**Task prompt**: Only the lines from the one containing "The image size" through the last line of the data below belong in your answer, copied exactly and without pictures.
[Records for this task]
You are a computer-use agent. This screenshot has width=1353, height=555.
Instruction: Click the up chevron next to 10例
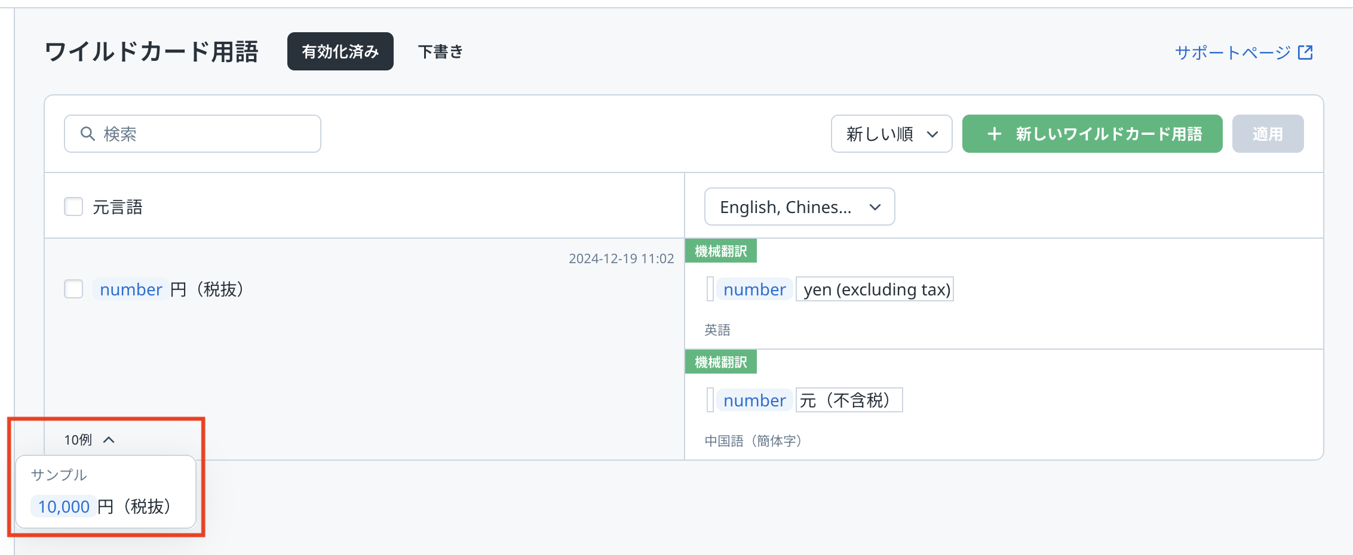coord(109,440)
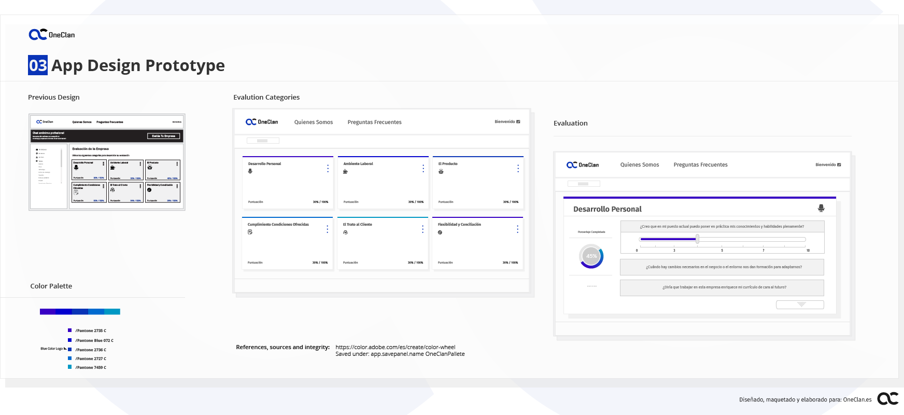This screenshot has width=904, height=415.
Task: Expand the question about formación para adaptarnos
Action: click(722, 267)
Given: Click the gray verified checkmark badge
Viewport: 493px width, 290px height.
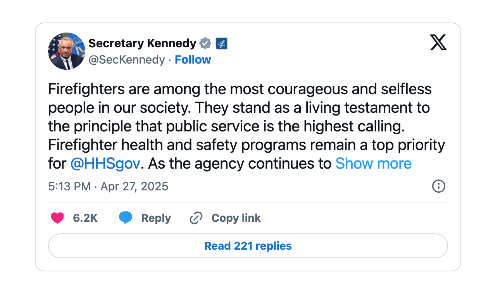Looking at the screenshot, I should click(205, 43).
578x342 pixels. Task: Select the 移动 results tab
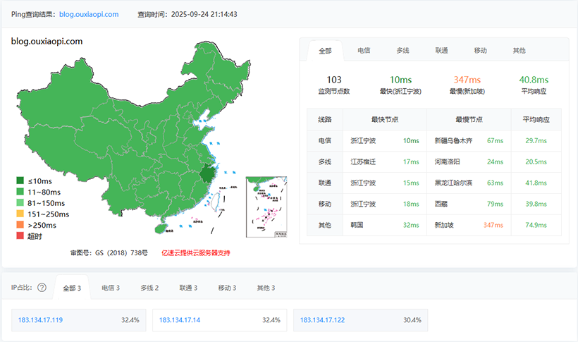coord(481,51)
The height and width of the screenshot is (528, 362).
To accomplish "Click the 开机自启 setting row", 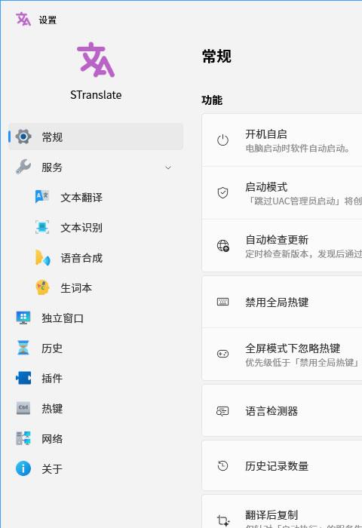I will [x=282, y=140].
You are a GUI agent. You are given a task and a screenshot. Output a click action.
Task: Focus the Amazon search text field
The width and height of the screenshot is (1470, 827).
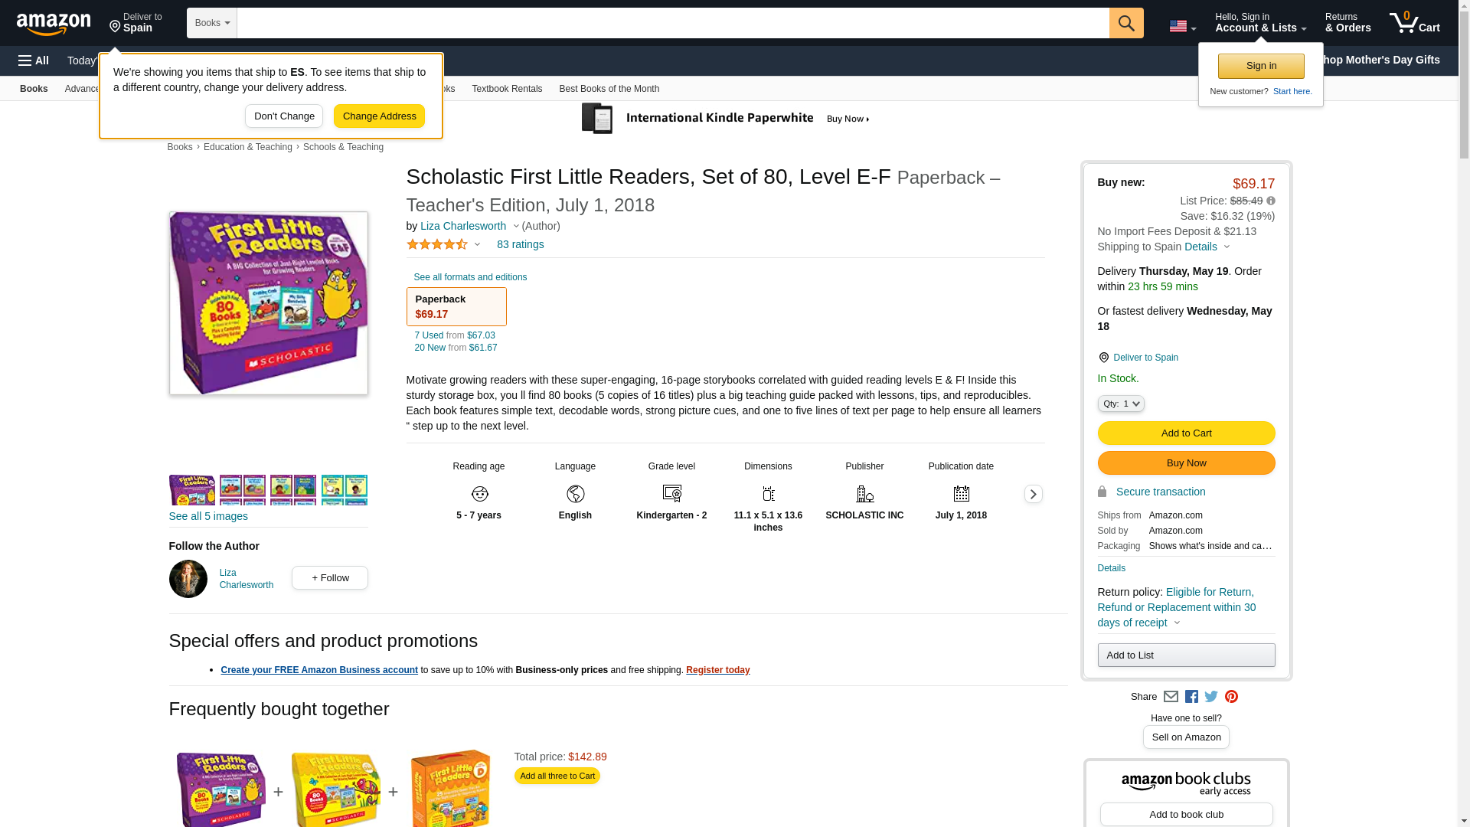[672, 23]
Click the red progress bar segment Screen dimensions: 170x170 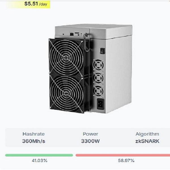click(122, 155)
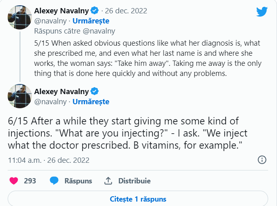Open the 11:04 a.m. timestamp link

point(24,160)
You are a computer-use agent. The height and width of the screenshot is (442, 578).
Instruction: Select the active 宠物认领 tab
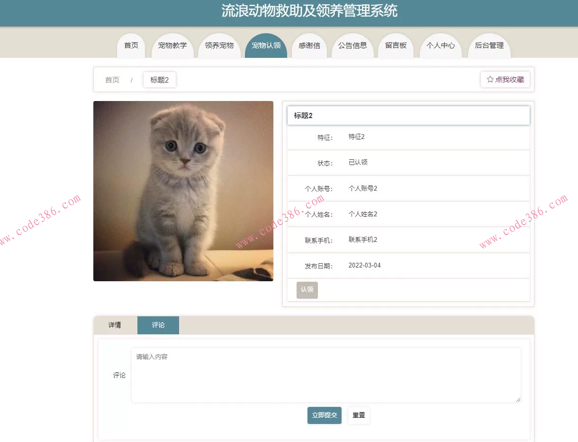[266, 46]
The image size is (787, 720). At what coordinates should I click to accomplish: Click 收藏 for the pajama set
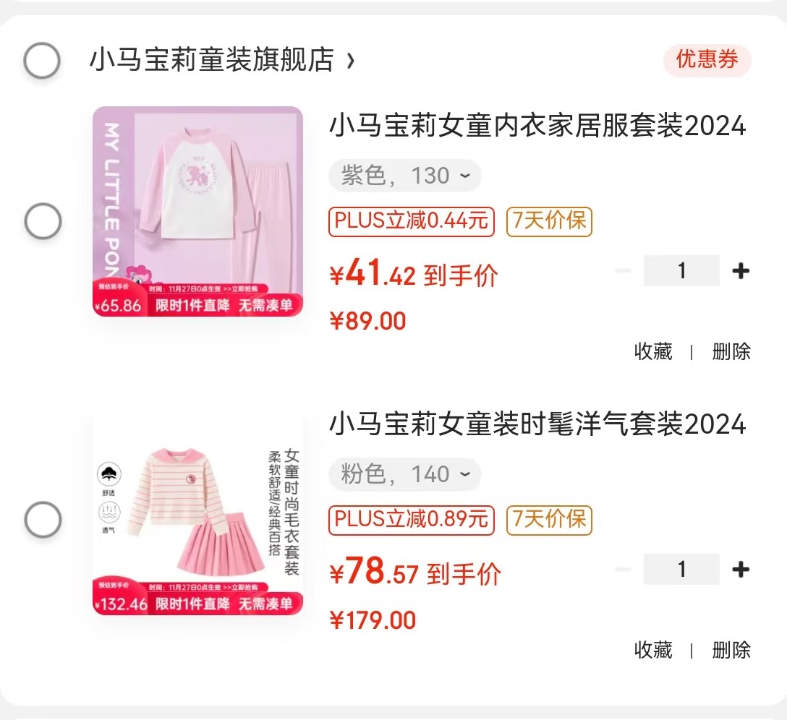point(653,351)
[/Records for this task]
**Response to this exercise**:
The image size is (787, 720). At what coordinates should I click to accomplish: Click 收藏 for the pajama set
point(653,351)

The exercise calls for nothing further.